WORK TO COMPLETE
Your answer must be the records below, reproduced exactly.

RECORDS FOR PROCESSING
▽
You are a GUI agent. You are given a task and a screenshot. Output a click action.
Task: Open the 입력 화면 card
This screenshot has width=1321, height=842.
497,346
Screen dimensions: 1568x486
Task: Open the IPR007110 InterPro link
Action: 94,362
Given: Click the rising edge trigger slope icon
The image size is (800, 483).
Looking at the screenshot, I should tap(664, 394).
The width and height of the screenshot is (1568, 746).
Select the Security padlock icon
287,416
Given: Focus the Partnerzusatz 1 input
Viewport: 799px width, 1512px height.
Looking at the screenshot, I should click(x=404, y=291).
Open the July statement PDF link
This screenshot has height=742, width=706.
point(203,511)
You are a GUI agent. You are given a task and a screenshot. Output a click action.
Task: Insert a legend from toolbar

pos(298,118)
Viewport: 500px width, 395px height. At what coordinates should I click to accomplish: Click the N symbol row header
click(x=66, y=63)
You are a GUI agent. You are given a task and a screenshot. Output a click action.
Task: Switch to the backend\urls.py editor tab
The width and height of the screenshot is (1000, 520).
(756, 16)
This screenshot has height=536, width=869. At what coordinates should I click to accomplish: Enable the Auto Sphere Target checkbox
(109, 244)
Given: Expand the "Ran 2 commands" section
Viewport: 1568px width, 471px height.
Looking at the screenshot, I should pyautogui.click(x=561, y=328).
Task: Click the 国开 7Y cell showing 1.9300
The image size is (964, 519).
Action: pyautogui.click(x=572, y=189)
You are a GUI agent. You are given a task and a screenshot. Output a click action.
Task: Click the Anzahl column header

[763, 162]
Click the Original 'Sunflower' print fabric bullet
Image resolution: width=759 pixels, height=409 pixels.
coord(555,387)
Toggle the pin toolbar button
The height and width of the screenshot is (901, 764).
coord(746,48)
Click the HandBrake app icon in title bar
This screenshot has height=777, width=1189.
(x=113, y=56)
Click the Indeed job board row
△
RESULT OF THE EXERCISE
You are a GUI agent. You are given a task and a screenshot. Output a click action.
Task: Open the 입력 화면 card
This screenshot has width=1321, height=842.
497,346
Screen dimensions: 1568x486
Task: Open the IPR007110 InterPro link
Action: 94,362
Given: Click the rising edge trigger slope icon
The image size is (800, 483).
Looking at the screenshot, I should tap(664, 394).
The width and height of the screenshot is (1568, 746).
Select the Security padlock icon
287,416
Given: Focus the Partnerzusatz 1 input
Viewport: 799px width, 1512px height.
Looking at the screenshot, I should click(x=404, y=291).
Open the July statement PDF link
This screenshot has height=742, width=706.
point(203,511)
You are a GUI agent. You are given a task and a screenshot. Output a click action.
Task: Insert a legend from toolbar

pos(298,118)
Viewport: 500px width, 395px height. At what coordinates should I click to accomplish: Click the N symbol row header
click(x=66, y=63)
You are a GUI agent. You are given a task and a screenshot. Output a click action.
Task: Switch to the backend\urls.py editor tab
The width and height of the screenshot is (1000, 520).
(756, 16)
This screenshot has height=536, width=869. At what coordinates should I click to accomplish: Enable the Auto Sphere Target checkbox
(109, 244)
Given: Expand the "Ran 2 commands" section
Viewport: 1568px width, 471px height.
Looking at the screenshot, I should pyautogui.click(x=561, y=328).
Task: Click the 国开 7Y cell showing 1.9300
The image size is (964, 519).
Action: pyautogui.click(x=572, y=189)
You are a GUI agent. You are given a task and a screenshot. Output a click action.
Task: Click the Anzahl column header

[763, 162]
Click the Original 'Sunflower' print fabric bullet
Image resolution: width=759 pixels, height=409 pixels.
coord(555,387)
Toggle the pin toolbar button
The height and width of the screenshot is (901, 764).
coord(746,48)
Click the HandBrake app icon in title bar
This screenshot has height=777, width=1189.
(x=113, y=56)
Click the Indeed job board row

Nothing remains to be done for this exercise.